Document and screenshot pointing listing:
--- start ---

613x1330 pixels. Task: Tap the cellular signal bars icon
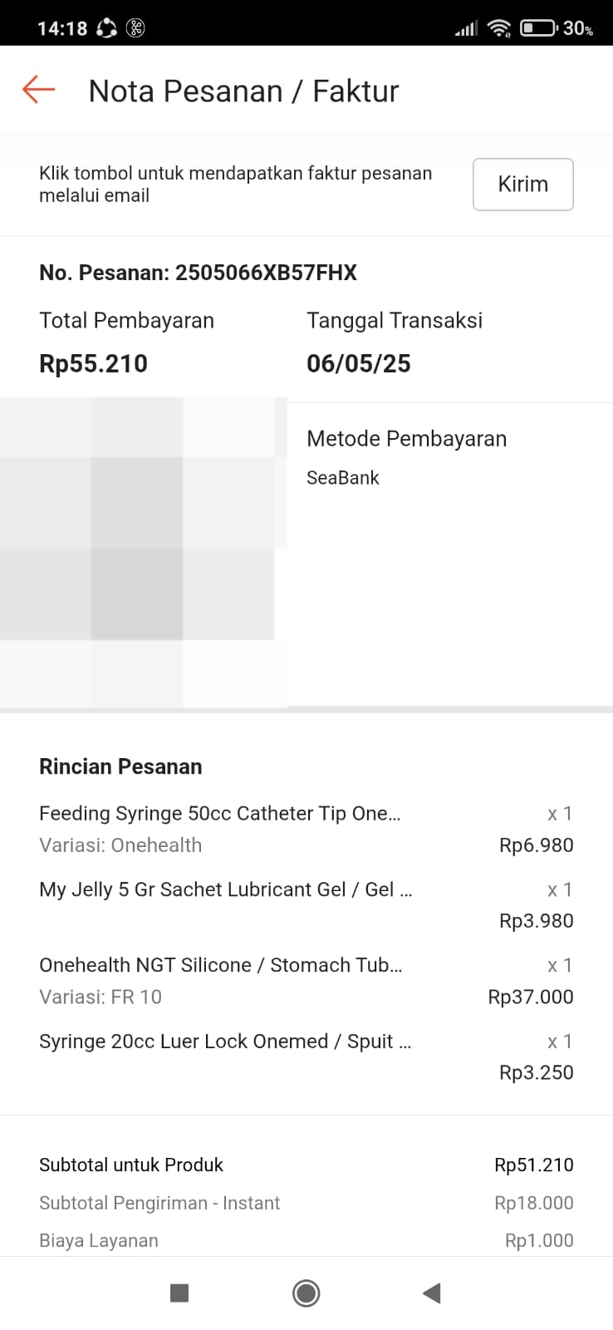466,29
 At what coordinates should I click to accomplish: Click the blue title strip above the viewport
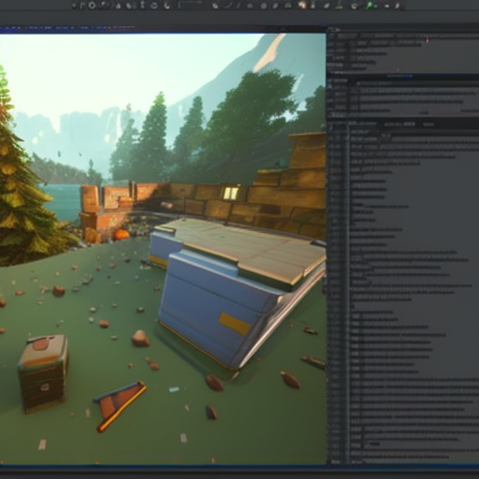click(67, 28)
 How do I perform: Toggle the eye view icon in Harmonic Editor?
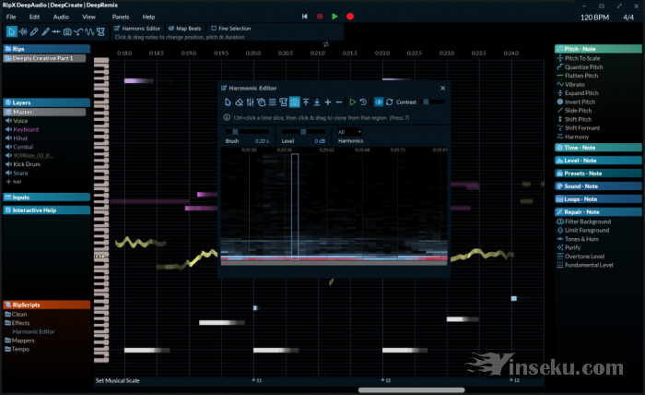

--- end ---

Required work
Can you print every line of the listing above word for word, leaving out the pictures?

Response to the task
613x1330 pixels. Task: Tap the cellular signal bars icon
466,29
 At what coordinates should I click to accomplish: Click the blue title strip above the viewport
click(67, 28)
 How do I perform: Toggle the eye view icon in Harmonic Editor?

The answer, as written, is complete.